**Exercise passage:**
= Beginning of Section =
The report did not reveal the identities of the victims, their actual figure and the circumstances around their killing: who killed them and dumped their dead bodies in the river. These and many other basic minimum findings should have been unravelled by any serious-minded and thorough investigation.
The Senate committees’ investigation did not resolve the conflict in figures. While the IGP quoted 19 dead bodies, the DG SSS quoted 18. Other reports quoted 30 and more. How did the Senate committee, in its report, arrive at 19 instead of 30? It was also expected that the Senate Committee would require the police to account for the 9 MASSOB members they had in their custody before the discovery of the flloating corpses, since the police denied the allegation that they were among those whose bodies were allegedly dumped in the river.
How many family members of the victims did the committee visit and interview? How did they determine the type of gun used? Who shot them and why?
The Senate Committee and the Anambra State Commissioner for health stated that autopsy reports revealed that some of the corpses had gunshot wounds on them. Isn’t this a useful clue which needed to be further explored forensically? A ballistic examination of the bullets extracted from the dead bodies will determine the type of guns used to kill them.
= End of Section =
**Dataset entries:**
= Beginning of Section =
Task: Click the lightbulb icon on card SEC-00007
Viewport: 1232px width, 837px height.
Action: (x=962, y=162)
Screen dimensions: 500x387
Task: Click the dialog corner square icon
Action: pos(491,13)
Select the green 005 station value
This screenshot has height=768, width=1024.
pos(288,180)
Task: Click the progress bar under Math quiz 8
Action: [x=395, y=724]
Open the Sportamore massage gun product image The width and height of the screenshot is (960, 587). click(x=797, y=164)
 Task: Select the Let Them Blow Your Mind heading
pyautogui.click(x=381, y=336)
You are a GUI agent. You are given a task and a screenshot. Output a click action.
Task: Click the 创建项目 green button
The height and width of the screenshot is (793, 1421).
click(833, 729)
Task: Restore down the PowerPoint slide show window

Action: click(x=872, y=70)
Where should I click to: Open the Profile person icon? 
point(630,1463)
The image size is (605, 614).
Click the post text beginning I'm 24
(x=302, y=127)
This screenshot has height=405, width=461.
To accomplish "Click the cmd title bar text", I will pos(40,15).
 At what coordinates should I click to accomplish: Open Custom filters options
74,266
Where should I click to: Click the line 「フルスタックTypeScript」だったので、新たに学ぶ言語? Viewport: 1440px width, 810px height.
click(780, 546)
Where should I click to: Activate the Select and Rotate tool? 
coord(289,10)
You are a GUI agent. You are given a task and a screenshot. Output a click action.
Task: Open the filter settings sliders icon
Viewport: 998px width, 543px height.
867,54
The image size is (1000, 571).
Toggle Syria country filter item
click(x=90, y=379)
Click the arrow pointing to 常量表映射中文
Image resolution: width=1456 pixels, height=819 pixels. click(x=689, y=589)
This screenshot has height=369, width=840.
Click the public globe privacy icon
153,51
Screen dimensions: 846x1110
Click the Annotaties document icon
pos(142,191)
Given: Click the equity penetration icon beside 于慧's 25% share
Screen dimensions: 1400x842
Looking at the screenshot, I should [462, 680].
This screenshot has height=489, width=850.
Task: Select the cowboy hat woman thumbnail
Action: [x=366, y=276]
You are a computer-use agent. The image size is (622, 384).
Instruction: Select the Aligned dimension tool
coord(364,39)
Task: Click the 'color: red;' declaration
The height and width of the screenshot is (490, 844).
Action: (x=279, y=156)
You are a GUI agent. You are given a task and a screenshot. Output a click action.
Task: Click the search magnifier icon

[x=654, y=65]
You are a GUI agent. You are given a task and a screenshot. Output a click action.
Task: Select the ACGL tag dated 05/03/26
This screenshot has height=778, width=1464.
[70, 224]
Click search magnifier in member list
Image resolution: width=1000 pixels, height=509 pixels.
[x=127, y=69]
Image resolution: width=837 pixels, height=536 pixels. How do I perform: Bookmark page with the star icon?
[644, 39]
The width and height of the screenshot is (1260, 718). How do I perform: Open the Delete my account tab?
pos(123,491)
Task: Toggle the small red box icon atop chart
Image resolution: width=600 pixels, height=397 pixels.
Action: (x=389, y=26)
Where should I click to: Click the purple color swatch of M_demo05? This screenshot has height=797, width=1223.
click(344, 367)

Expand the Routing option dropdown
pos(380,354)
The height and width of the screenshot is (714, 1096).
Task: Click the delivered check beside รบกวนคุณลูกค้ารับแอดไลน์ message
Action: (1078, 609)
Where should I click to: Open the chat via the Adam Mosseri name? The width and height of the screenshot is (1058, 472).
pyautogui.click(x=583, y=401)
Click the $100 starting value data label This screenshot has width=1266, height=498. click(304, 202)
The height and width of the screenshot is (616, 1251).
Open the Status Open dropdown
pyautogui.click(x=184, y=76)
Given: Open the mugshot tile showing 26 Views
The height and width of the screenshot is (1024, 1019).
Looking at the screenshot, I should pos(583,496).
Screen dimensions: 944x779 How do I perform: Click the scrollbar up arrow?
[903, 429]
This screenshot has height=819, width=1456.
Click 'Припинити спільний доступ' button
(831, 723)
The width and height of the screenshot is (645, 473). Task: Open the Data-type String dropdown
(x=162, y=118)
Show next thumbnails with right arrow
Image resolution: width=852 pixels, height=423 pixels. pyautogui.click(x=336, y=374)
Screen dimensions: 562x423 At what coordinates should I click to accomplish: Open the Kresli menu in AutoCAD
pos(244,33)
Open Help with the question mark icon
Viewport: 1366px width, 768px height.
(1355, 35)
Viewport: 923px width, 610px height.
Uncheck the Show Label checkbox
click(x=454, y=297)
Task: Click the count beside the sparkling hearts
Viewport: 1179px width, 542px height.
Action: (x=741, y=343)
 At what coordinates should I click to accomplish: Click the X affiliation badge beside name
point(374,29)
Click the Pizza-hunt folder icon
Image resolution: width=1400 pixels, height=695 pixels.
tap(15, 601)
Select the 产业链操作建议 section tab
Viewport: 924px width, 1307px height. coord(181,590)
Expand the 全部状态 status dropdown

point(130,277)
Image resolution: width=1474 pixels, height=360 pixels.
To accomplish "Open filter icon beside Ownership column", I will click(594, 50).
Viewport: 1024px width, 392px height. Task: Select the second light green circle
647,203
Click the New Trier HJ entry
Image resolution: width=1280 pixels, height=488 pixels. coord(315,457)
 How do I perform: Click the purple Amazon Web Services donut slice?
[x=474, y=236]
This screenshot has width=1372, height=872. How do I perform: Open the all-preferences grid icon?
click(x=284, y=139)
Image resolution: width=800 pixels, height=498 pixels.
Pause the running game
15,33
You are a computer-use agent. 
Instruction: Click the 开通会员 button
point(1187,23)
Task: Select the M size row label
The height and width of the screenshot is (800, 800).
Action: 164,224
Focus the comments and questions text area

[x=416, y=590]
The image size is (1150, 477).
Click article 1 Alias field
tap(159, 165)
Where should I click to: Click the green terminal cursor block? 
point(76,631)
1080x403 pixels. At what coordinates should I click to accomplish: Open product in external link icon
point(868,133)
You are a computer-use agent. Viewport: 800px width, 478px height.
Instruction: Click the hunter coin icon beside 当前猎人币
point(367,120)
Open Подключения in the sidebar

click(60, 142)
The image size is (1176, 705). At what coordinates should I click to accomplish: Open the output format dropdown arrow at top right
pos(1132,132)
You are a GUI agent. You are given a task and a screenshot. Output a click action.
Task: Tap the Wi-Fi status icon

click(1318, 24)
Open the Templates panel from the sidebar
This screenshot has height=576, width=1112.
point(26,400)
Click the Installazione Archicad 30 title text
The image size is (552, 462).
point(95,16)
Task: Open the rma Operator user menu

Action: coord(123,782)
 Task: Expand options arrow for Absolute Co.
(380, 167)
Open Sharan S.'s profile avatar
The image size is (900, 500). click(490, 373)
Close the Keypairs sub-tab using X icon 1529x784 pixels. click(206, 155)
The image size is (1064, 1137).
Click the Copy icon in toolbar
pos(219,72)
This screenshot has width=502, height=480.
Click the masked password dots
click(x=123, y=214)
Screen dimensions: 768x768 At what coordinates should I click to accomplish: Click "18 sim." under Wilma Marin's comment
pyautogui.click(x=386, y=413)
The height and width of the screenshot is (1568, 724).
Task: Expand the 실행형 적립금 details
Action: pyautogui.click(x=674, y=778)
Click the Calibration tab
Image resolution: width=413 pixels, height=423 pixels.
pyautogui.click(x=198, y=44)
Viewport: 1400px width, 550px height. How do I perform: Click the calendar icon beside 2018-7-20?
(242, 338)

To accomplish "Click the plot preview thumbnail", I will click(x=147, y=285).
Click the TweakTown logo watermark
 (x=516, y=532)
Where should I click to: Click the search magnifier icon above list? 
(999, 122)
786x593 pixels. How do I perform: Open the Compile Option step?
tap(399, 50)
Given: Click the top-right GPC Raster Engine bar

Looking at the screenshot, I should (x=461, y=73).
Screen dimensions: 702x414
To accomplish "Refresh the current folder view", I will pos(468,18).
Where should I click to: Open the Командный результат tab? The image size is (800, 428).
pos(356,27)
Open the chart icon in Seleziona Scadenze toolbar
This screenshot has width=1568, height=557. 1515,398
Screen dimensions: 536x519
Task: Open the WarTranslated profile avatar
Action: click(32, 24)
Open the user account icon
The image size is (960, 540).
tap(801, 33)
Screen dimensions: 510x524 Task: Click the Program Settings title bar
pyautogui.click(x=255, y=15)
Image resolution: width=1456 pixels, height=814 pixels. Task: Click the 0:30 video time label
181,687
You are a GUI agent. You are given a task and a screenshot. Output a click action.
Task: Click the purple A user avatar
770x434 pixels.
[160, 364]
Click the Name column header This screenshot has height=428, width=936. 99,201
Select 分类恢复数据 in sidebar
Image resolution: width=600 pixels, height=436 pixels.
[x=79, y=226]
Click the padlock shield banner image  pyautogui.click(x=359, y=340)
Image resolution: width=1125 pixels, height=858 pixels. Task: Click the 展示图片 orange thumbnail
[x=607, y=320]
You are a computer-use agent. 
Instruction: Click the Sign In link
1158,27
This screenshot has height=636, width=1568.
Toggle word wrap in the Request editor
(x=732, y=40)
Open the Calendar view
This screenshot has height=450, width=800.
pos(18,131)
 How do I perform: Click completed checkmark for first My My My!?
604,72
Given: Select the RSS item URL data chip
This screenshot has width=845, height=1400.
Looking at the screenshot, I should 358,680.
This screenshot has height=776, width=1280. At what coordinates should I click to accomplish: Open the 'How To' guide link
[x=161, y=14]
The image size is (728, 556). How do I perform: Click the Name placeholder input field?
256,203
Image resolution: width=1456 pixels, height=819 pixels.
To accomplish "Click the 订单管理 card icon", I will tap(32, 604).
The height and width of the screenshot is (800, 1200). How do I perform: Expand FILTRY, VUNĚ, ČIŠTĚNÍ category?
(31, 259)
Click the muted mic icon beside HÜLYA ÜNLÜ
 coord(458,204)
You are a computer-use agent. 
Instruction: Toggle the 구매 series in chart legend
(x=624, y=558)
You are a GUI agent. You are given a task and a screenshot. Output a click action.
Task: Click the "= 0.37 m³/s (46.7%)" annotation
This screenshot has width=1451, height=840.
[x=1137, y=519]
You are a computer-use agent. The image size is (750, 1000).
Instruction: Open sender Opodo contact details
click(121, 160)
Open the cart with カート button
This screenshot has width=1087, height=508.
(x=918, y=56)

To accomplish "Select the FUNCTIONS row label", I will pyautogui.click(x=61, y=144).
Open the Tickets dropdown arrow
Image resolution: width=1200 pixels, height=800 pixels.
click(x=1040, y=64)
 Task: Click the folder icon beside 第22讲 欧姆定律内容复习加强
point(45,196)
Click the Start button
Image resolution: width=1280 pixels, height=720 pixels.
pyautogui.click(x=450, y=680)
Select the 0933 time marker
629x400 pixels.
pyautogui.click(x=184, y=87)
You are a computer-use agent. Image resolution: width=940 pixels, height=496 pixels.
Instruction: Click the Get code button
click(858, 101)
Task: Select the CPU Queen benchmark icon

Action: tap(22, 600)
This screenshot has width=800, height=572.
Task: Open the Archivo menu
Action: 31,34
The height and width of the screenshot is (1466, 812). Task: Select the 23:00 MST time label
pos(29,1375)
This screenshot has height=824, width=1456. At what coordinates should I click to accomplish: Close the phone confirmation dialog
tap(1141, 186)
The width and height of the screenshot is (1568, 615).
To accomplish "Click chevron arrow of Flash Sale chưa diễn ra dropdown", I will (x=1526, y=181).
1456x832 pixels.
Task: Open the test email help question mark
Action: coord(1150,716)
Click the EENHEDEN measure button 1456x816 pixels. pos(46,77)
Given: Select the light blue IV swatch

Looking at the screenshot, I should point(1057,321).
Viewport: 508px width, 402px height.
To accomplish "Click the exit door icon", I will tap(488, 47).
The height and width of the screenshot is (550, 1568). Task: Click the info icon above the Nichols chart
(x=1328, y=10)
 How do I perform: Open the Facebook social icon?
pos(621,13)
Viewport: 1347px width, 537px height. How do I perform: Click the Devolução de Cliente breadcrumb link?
= End of Section =
**Task item A:**
Answer these questions using the passage on the Senate committee report:
(i) How many dead bodies did the IGP quote?
(ii) How many MASSOB members did the police have in custody before the corpses were discovered?
(iii) Besides the Senate Committee, who stated that autopsy reports showed gunshot wounds on some of the corpses?
**Task item B:** Write out the stretch of the passage on the Senate committee report from "The report did" through "dumped in the river.".
**Task item C:** Extend the passage on the Senate committee report, picking up after its last sentence.

**Answer box A:**
(i) 19
(ii) 9
(iii) The Anambra State Commissioner for health

**Answer box B:**
The report did not reveal the identities of the victims, their actual figure and the circumstances around their killing: who killed them and dumped their dead bodies in the river. These and many other basic minimum findings should have been unravelled by any serious-minded and thorough investigation.
The Senate committees’ investigation did not resolve the conflict in figures. While the IGP quoted 19 dead bodies, the DG SSS quoted 18. Other reports quoted 30 and more. How did the Senate committee, in its report, arrive at 19 instead of 30? It was also expected that the Senate Committee would require the police to account for the 9 MASSOB members they had in their custody before the discovery of the flloating corpses, since the police denied the allegation that they were among those whose bodies were allegedly dumped in the river.

**Answer box C:**
The Committee also reported that the gunshots ‘aimed areas of the body: legs up to the knee cap and some up to the hips’. What did the committee make of this? Considering the strong suspicion of police complicity, why did the senate committee not consider it necessary to conduct or engage an expert to carry out an audit of suspects in police custody in SARS and other police stations in Anambra and Enugu states?
It appears that the police and the Anambra state government are reluctant to push the matter because there are strong indications that security agents are responsible for the killings.
The Anambra State Governor is yet to act on the senate committee’s recommendation “That the Anambra State Government should also be encouraged to carry out a more thorough DNA test on the bodies as requested by the pathologists.”
THE ROLE OF THE SARS IN ILLEGAL AND CRIMINAL ACTS IN ANAMBRA STATE
Governor Peter Obi and the authorities at SARS Awkuzu whose operatives operate as if they are above the law and beyond legal control and accountability. The failure by the Anambra state governor to ensure investigation into allegations that SARS Awkuzu was responsible for the killing of the people whose dead bodies were found in Ezu River and his use of the same SARS to provide security cover for the illegal demolition of people’s property appear to underscore this unholy alliance.
The SARS is a section of the Nigeria police under the Force Criminal Investigation Department and specifically charged ‘to combat armed robbery and other heinous crimes nationwide.’
But SARS in all parts of Nigeria have gained embarrassing notoriety tainting the image of the Nigerian Police locally and internationally, and should either be scrapped or comprehensively reformed to conform to modern standards of policing or human rights-compliant policing.
SARS operatives are known for arresting people for all manner of alleged offences, torturing, extorting and executing suspects and detainees in their custody and secretely disposing of their dead bodies. They also dabble into civil disputes.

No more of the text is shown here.